GIVEN PASSAGE —
Why We Fight: The Movie

I had not heard of this movie until I read the review by Kyle Smith in the New York Post. I don't believe it's in wide release (it's not playing anywhere around me). Have any of you heard of it?

However, reading Smith's review, I don't think I'm all that eager to see it. The whole thing is worth reading; I'm posting it in its entirety:

I love that "Why We Fight" landed Dwight Eisenhower on the cover of "Time Out New York" — next week, I hope to see Douglas MacArthur spotting visible panty lines for the Us Weekly Fashion Police. But this rehash of familiar pacifist arguments offers neither heat nor light. It's "Fahrenheit: Room Temperature."

Arguing that America is now and has been for decades an imperialist power in the grip of the defense industry, this documentary relies heavily on boring interviews with nerds from the "Carnegie Endowment for Peace" and "The Center for Public Integrity" spouting nonsense about our "attempted democracy."

"Why We Fight" lazily splices together aspects of "JFK" (which, like this one, hangs its paranoia on Eisenhower's warning about the power of the "military-industrial complex"), the Michael Moore movies (goofy pop songs on the soundtrack cue us to laugh at, say, those dopes who make missiles) and even "Dr. Strangelove" (ironic use of "When Johnny Comes Marching Home Again").

RECORDED DATA —
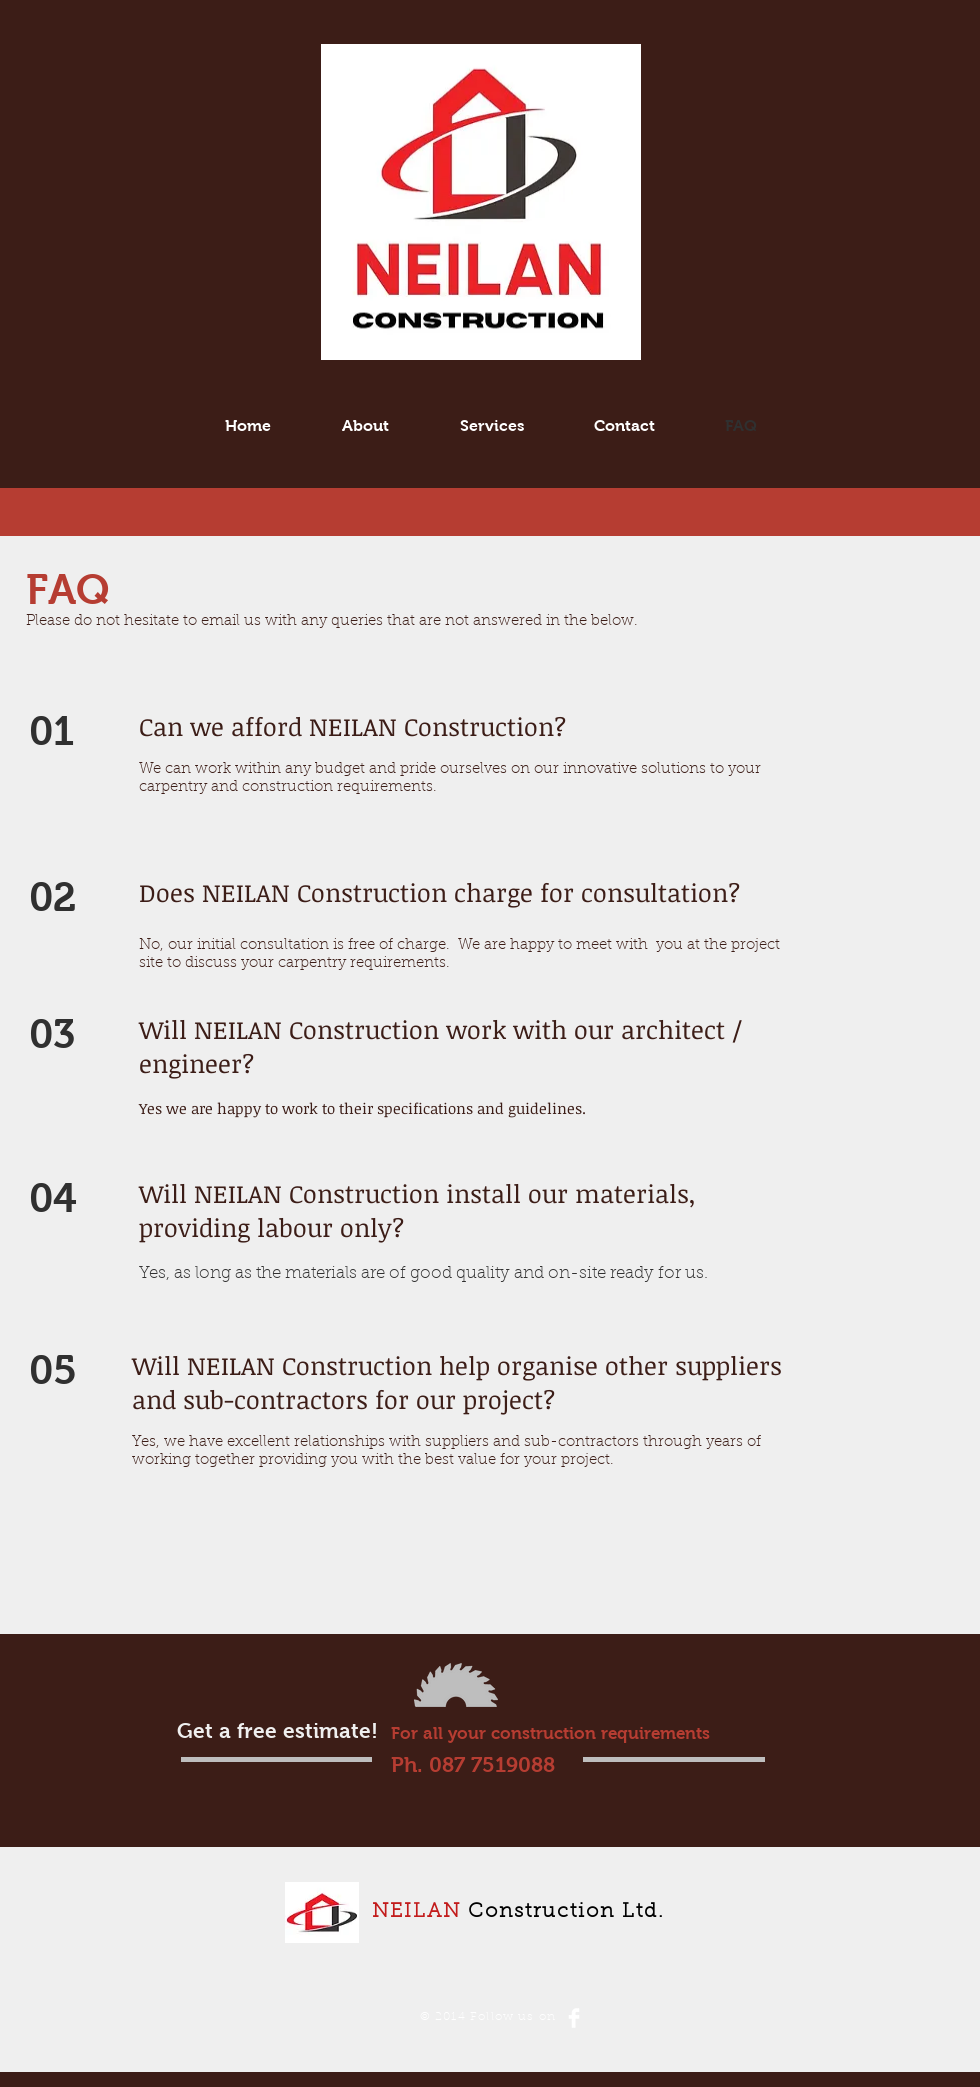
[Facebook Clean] (574, 2018)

LIST OF TASKS —
A. Answer these questions using the post about the documentary "Why We Fight" that appears before the listing, giving one answer per line with the matching marks.
(i) In which newspaper did Kyle Smith's review appear?
(ii) Which magazine put Dwight Eisenhower on its cover?
(iii) Which song does the documentary use ironically?
B. Carry on the post about the documentary "Why We Fight," picking up right after its last sentence.

EXERCISE ANSWERS —
A.
(i) The New York Post
(ii) "Time Out New York"
(iii) "When Johnny Comes Marching Home Again"

B.
We're told that the Iraq war was a cover-up. Then come clips showing the massive media access.

"Why We Fight" does have a secret weapon, though: a touching, emotional ex-New York City cop whose scenes are by far the most powerful in the film. The cop lost a son on 9/11 and later turned against the war. But the film's use of this man is a cheap trick. Like the rest of the major media, it grants absolute moral authority to antiwar Americans who lost loved ones in Iraq or on 9/11, but simply ignores those in this group who are pro-war.

When three toothless old T. rexes — Dan Rather, Gore Vidal and Sen. Robert Byrd — creep out of their amber, you pray that they won't make fools of themselves all over again. But alas. Vidal informs us that Japan was "trying to surrender" in the summer of 1945 but "Truman wouldn't let them." Surrender doesn't require "trying." You say, "I surrender," the bombing stops. In reality, Japan rejected our ultimatum more than a week before the Bomb was dropped. Even after Hiroshima, Japan still didn't surrender.

Disgraced former journalist Dan Rather: "What you have here is a miniature version of what they have in totalitarian states." Got the documents to prove it, Dan?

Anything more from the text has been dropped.